Take, for example, the idea that “Yalies are incredibly busy.” In seminar, in campus publications, in discussions with friends, we continually hear the refrain that students at Yale are always going full throttle. That we do not chill, waste time or relax with friends because we are always juggling a thousand different obligations. We apparently work superhuman hours. Someti
mes this is presented as praise, sometimes as criticism, but the universal “busyness” of the Yale student is never brought into question.
Well, last night I stayed up late trying to get reading done for a class. But that day I had also watched an hour of television, taken a nap, gone for a run and had a long lunch with a friend. Now, I am far from the busiest student at Yale, but I suspect that my experience is not all that different from many. We talk about how busy Yalies are, then go to our dorms and read every comment on “Overheard at Yale” before starting work.
Or consider the common refrain that Yale students rarely take the time to relax with friends; that we are so focused on building our resumes that we do not bother with developing relationships. Really? I feel like every weekend I hear stories of people deciding to bake cookies with one another or spend all night watching Disney movies. I know people who sit in the dining hall for hours, chatting with the waves of friends rolling in. There are countless groups on campus that exist primarily as an excuse for students to sit around a bottle of wine or a keg and make jokes.
Another popular mode of self-flagellation is bemoaning our careerism. Apparently Yale, and the Ivy League in general, lacks passionate students. People simply jump through hoops to build up their resumes, approaching their schoolwork and extracurriculars with workmanlike efficiency but little real intellectual curiosity. And yet when I talk to peers about their senior theses, it is clear that they have poured their hearts and souls into them. If you take the time to listen to a friend talk about his role on a team, publication or club, more often than not you will find intense enthusiasm and real engagement.
The campus discussion has devolved into a series of catchphrase criticisms, repeated with little thought given to how well they actually apply. Of course, there is a grain of truth to them. Yale students are often busy, they sometimes do not leave enough time to develop relationships and they are not always motivated by passion alone. But our catchphrases have undermined our campus’ genuine diversity — they compel us to see ourselves as less than we truly are.
The point here is not to celebrate how awesome we are. We all have very real failings and the school culture has significant room for improvement. But an accurate understanding of our failings is critical to any actual growth.

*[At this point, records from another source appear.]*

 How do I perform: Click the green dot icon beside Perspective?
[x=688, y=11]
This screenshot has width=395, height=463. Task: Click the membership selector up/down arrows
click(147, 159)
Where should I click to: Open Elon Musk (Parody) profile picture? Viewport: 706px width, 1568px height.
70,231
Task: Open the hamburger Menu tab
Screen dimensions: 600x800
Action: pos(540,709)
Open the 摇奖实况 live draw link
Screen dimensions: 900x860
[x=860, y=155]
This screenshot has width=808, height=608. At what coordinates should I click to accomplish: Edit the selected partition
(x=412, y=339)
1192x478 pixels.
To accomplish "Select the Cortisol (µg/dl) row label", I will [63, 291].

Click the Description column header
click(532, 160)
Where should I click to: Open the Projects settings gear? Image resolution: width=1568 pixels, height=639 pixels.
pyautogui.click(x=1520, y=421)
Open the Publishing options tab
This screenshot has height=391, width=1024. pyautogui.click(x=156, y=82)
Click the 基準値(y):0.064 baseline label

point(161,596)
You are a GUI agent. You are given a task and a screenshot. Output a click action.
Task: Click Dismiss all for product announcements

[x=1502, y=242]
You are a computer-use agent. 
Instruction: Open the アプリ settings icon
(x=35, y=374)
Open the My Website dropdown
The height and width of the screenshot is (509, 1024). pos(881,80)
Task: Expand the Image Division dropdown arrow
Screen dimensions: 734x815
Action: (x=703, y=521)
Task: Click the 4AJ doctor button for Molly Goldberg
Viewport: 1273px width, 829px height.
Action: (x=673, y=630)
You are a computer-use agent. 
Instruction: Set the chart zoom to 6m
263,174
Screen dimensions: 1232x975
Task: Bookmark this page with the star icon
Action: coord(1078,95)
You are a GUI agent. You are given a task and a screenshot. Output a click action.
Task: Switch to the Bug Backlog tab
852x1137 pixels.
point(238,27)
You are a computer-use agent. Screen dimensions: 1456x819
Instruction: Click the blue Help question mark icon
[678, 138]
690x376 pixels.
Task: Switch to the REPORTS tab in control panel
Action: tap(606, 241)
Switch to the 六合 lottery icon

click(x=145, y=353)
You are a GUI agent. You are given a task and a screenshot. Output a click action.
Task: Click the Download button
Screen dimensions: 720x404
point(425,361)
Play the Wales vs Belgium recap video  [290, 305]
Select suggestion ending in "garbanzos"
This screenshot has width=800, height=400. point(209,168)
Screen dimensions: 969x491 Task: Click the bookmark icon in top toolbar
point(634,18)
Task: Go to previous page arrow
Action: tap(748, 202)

Right now, we are content to repeat the same tired gripes — in seminar, on the couch, at the dinner table — without ever changing our behavior. They have become a security blanket. By acknowledging some rote set of failings, universally agreed upon, we absolve ourselves from the multitude of other, more troubling ways in which we fall short.
“What is wrong with Yale?” That question ultimately boils down to the question each of us must ask ourselves: “How can I improve?” It is only by tossing aside vague and inaccurate criticisms that we can then approach this more fundamental question.